> **What you should do**: Exact wording is needed for every line from the one holding "Where should I" to the end of the records below; write those lines out and omit the pictures.

> **Information provided**:

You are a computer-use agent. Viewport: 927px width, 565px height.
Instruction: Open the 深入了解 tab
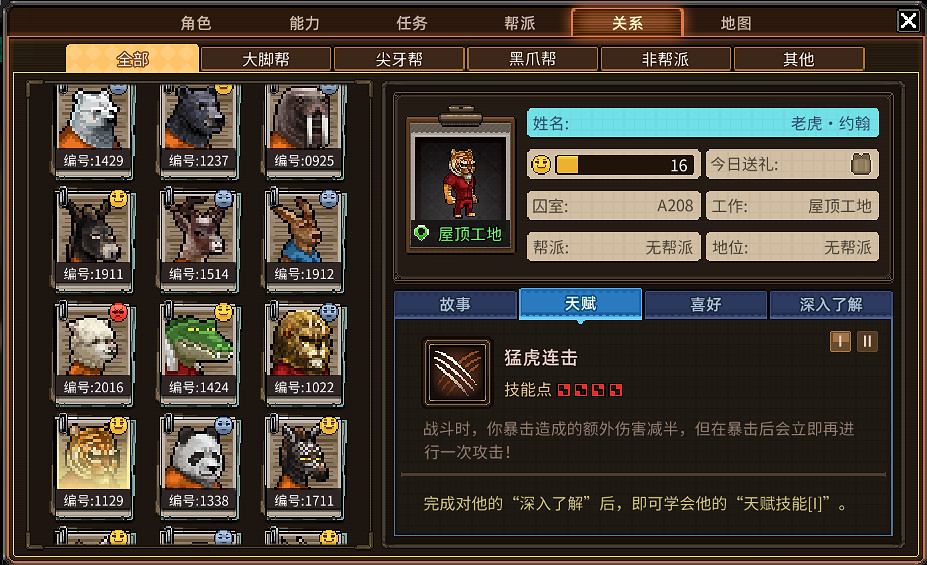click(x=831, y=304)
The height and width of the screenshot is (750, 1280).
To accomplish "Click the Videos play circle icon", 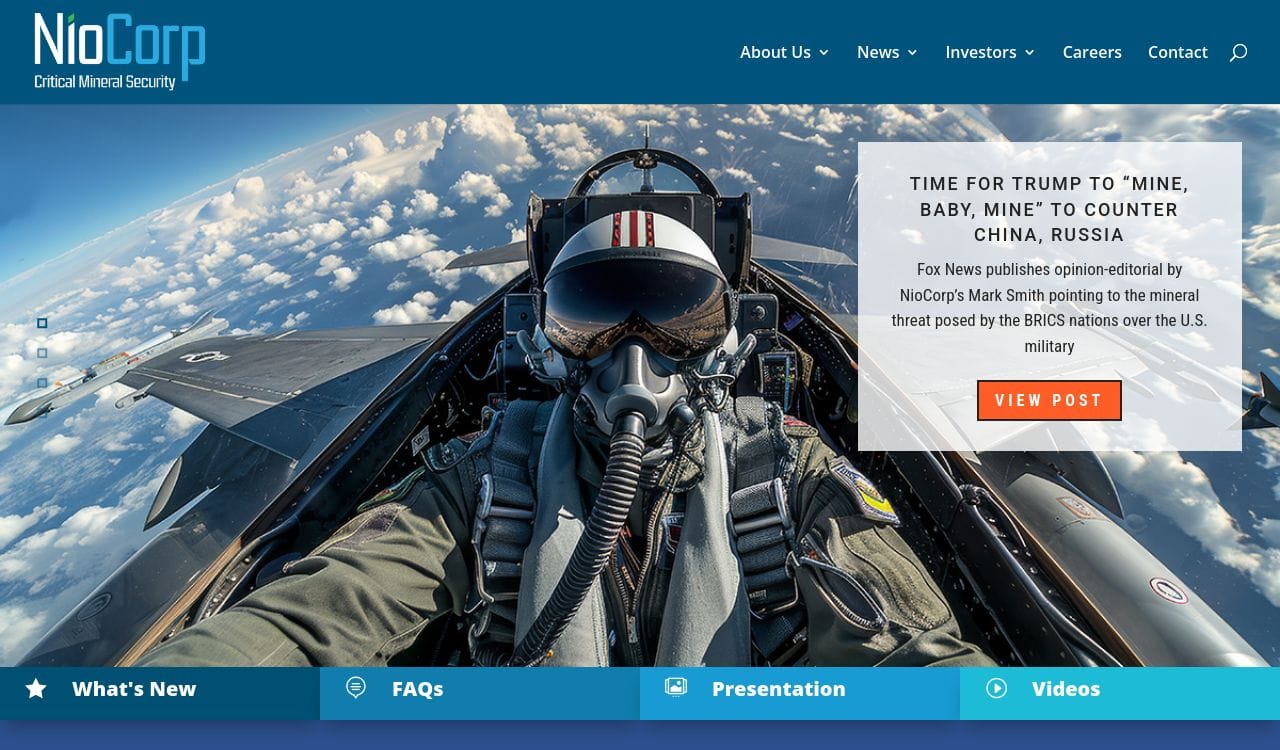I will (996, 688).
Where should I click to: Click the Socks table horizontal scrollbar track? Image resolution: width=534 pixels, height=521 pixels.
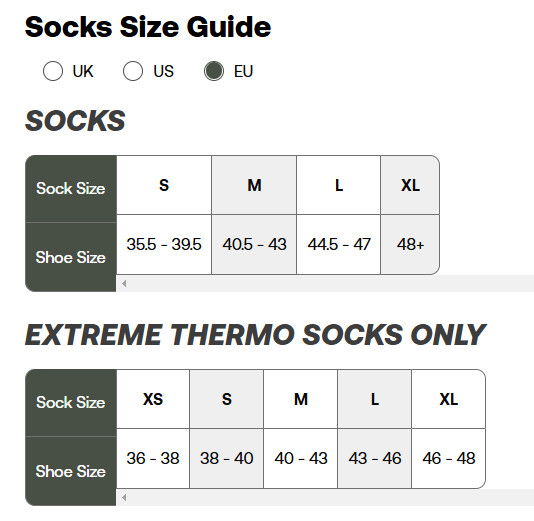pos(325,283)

> **Answer section**:
Where should I click to: Click the Socks table horizontal scrollbar track? Image resolution: width=534 pixels, height=521 pixels.
pos(325,283)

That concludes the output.